## Recorded information
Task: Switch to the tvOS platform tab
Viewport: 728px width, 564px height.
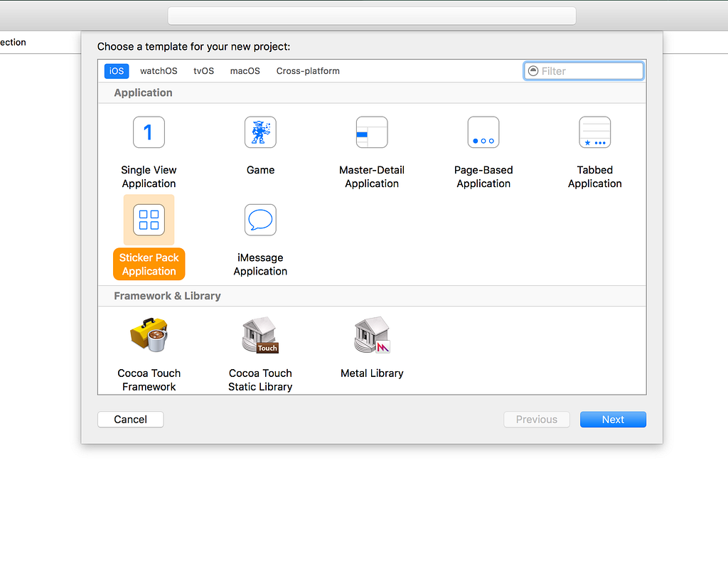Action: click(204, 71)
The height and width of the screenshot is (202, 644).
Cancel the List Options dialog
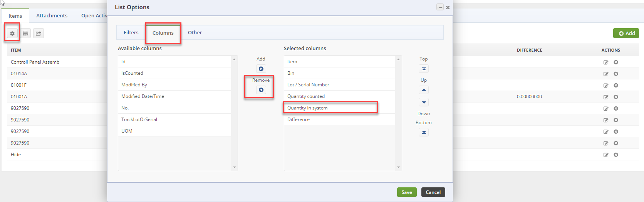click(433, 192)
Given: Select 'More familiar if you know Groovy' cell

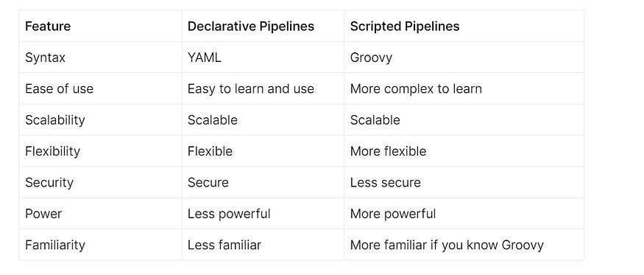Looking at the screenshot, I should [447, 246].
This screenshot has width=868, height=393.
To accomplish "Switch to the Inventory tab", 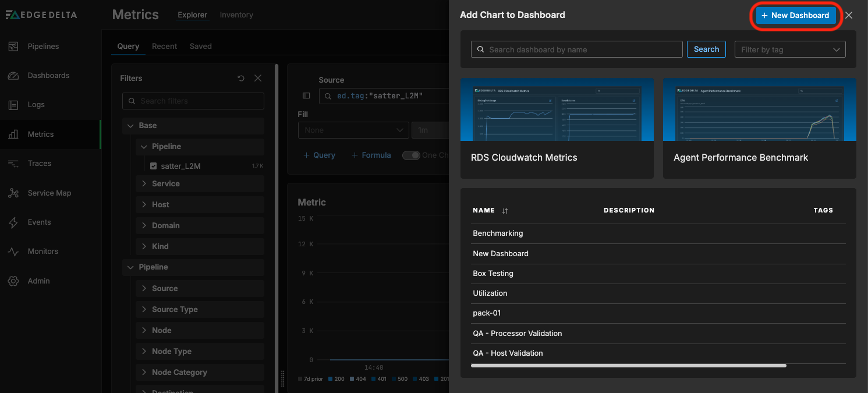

## Work instruction
Set down the complete material exactly, but do not include the images.

## Solved problem
Task: Switch to the tvOS platform tab
Viewport: 728px width, 564px height.
Action: click(204, 71)
The height and width of the screenshot is (202, 644).
Cancel the List Options dialog
click(433, 192)
Given: Select 'More familiar if you know Groovy' cell

Looking at the screenshot, I should [447, 246].
This screenshot has width=868, height=393.
To accomplish "Switch to the Inventory tab", 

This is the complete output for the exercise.